Standing on a darkened stage
Stumbling through the lines
Others have excuses
But I have my reasons why

We get distracted by the dreams of our own
But nobody's happy while feeling alone
And knowing how hard it hurts when we fall
We lean another ladder against the wrong wall

And climb high to the highest rung
To shake fists at the sky
While others have excuses
I have my reasons why

With so much deception
It's hard not to wander away
It's hard not to wander away
It's hard not to wander away

Tuesday, April 18, 2006

Internonymous.

At the moment I'm thinking about the Internet and how we have the capability to be largely anonymous. Some people call it keyboard confidence: using the anonymity of the Internet to say things that you wouldn't necessarily have the fortitude to say in real life.

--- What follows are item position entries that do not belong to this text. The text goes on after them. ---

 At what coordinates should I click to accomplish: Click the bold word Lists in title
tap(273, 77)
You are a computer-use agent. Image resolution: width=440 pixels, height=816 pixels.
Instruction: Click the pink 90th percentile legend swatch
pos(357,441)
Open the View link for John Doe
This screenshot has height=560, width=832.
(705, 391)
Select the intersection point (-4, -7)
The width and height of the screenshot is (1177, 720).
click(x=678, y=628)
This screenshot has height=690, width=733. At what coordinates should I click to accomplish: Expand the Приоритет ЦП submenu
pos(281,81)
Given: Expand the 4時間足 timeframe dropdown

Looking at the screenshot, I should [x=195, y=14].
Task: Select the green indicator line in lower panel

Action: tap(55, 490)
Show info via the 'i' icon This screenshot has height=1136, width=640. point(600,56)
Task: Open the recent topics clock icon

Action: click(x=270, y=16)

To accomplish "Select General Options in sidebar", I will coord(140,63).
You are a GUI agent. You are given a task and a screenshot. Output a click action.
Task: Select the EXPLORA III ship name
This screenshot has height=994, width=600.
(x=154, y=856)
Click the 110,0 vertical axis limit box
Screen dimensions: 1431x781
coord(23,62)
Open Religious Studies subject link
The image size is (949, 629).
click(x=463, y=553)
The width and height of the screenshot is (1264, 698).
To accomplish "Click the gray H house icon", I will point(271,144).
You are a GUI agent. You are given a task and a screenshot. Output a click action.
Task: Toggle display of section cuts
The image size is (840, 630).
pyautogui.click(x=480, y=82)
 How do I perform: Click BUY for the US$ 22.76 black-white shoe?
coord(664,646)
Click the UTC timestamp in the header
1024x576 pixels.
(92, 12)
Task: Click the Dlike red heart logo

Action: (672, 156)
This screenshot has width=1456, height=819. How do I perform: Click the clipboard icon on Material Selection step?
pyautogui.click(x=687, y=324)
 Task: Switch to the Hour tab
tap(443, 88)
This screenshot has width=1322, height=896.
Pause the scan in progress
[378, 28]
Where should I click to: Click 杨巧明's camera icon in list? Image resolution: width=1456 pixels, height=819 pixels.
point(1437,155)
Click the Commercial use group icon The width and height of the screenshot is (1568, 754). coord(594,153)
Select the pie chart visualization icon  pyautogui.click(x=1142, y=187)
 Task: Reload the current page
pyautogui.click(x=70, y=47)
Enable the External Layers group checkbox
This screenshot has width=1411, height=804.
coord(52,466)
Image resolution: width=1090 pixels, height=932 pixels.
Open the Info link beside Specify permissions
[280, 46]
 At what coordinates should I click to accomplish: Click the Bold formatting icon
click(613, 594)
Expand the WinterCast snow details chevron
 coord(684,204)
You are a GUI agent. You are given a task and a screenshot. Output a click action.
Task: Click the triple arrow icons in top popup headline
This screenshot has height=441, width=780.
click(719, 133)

I've been guilty of it. I've commented on blogs when something offended me but I didn't want the responsibility of continuing to defend my point. I once created an alter ego on a public forum to say things to some people that I wasn't brave enough to say under my real name. I'm ashamed of it, and I wouldn't do it again. It was a lie, it felt like a copout, it was beneath my true self.

And here's the thing: I got caught. Someone who knew me well enough, caught on to my voicing and the (trademark?) sarcasm that comes out when I'm annoyed. She emailed me and told me she knew it was me. Even before that I was really embarrassed with myself; but then knowing that someone who I respected and had gotten to know, knew who I was and saw right through my alter ego. . . well that was humiliating. Because it's not LIKE me to hide my opinion from someone. But sometimes it seems so much easier than either saying what you think, or realizing that what you're thinking isn't something you should be thinking and maybe you need to work through some issues.

Which is ultimately what I did. That experience made me take a long, hard look at myself, and ask myself why I would feel the need to hide behind an alter? Is it because I'm afraid? If so, I need to either be unafraid to stand up for what I know. Am I ashamed? If so, I need to change whatever it is within myself that makes me want to say unkind things.

Fortunately, good changes have come. Like all of us, I have a heck of a long way to go, but at least I'm on my way.


Actually, it was a relief to know that I am never truly anonymous. I am who I am, and those who know me, know me. I have a recognizable persona that is mine alone; unique attributes that, for better or worse, mark who I am. It's also good to know that I am capable of change, even though I fight it at times.